§ EXCERPTED DATA
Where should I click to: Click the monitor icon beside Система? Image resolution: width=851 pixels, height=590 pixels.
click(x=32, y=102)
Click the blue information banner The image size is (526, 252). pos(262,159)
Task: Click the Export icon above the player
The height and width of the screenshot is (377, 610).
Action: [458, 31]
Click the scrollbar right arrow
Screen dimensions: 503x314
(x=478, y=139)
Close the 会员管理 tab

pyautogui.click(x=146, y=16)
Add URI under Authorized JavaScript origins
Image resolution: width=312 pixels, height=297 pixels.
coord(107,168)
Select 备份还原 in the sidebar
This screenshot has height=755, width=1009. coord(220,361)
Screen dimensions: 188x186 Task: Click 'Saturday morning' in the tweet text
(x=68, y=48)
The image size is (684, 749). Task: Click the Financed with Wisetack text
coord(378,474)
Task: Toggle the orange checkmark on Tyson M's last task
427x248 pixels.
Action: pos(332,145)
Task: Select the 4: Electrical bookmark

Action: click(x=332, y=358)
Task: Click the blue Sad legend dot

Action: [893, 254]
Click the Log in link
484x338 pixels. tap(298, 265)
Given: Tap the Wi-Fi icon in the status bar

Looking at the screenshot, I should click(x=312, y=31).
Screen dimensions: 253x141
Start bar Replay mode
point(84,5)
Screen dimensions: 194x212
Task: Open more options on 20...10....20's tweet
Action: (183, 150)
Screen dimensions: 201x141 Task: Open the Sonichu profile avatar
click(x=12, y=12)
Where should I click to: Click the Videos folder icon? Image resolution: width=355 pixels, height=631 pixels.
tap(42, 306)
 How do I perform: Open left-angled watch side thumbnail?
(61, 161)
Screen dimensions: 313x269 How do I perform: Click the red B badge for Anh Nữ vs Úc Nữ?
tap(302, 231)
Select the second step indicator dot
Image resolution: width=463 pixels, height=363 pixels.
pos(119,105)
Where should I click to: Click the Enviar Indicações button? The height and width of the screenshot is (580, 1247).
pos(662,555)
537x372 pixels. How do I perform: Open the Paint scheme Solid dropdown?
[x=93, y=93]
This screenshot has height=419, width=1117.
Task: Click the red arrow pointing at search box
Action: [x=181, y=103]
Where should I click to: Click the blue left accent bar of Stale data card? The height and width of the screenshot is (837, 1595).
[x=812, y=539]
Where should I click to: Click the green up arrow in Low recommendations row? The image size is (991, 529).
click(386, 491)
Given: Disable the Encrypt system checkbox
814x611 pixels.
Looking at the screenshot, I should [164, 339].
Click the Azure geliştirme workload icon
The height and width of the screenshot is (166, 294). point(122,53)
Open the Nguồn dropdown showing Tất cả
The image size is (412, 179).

§ EXERCISE
Go back to the start of the listing above. Reproduce each line exactly, ending with the line that contains "Task: Click the Export icon above the player".

§ RESPONSE BOX
Where should I click to: Click the monitor icon beside Система? Image resolution: width=851 pixels, height=590 pixels.
click(x=32, y=102)
Click the blue information banner The image size is (526, 252). pos(262,159)
Task: Click the Export icon above the player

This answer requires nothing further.